▶ **WORK TASK**:
An exact copy of the lines from the one containing "How do I perform: Select" through the last line below is required; include both of those lines and no others.

[Entries taken from a collection]
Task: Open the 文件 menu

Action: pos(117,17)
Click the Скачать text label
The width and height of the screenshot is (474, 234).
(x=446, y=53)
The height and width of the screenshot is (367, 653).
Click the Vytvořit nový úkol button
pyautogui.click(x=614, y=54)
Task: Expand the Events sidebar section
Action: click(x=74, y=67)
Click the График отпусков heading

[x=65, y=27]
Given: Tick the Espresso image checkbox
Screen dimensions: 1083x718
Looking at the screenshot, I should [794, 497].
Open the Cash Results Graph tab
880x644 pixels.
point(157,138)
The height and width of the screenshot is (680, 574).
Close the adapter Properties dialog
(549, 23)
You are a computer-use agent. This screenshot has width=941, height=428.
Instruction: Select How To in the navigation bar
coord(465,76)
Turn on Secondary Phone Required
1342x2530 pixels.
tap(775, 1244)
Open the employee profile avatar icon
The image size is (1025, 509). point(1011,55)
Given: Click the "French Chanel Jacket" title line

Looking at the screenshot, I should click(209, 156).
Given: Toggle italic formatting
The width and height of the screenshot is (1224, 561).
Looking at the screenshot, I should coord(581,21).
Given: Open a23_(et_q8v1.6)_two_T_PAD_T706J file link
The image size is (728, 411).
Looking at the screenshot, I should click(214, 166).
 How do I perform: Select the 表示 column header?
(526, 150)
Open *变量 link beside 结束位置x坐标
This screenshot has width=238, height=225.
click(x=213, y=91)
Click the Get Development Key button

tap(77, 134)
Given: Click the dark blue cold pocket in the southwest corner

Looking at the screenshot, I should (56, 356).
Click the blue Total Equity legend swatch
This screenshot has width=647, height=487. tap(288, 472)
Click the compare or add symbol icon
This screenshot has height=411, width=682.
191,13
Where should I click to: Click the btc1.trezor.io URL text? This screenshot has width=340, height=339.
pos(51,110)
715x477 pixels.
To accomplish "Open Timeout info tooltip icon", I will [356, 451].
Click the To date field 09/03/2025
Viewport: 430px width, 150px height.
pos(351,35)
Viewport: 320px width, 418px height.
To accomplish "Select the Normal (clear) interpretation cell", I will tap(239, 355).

▶ **ANSWER SECTION**:
 How do I perform: Select the 表示 column header?
(526, 150)
Open *变量 link beside 结束位置x坐标
This screenshot has width=238, height=225.
click(x=213, y=91)
Click the Get Development Key button

tap(77, 134)
Given: Click the dark blue cold pocket in the southwest corner

Looking at the screenshot, I should (56, 356).
Click the blue Total Equity legend swatch
This screenshot has width=647, height=487. tap(288, 472)
Click the compare or add symbol icon
This screenshot has height=411, width=682.
191,13
Where should I click to: Click the btc1.trezor.io URL text? This screenshot has width=340, height=339.
pos(51,110)
715x477 pixels.
To accomplish "Open Timeout info tooltip icon", I will [356, 451].
Click the To date field 09/03/2025
Viewport: 430px width, 150px height.
pos(351,35)
Viewport: 320px width, 418px height.
To accomplish "Select the Normal (clear) interpretation cell", I will tap(239, 355).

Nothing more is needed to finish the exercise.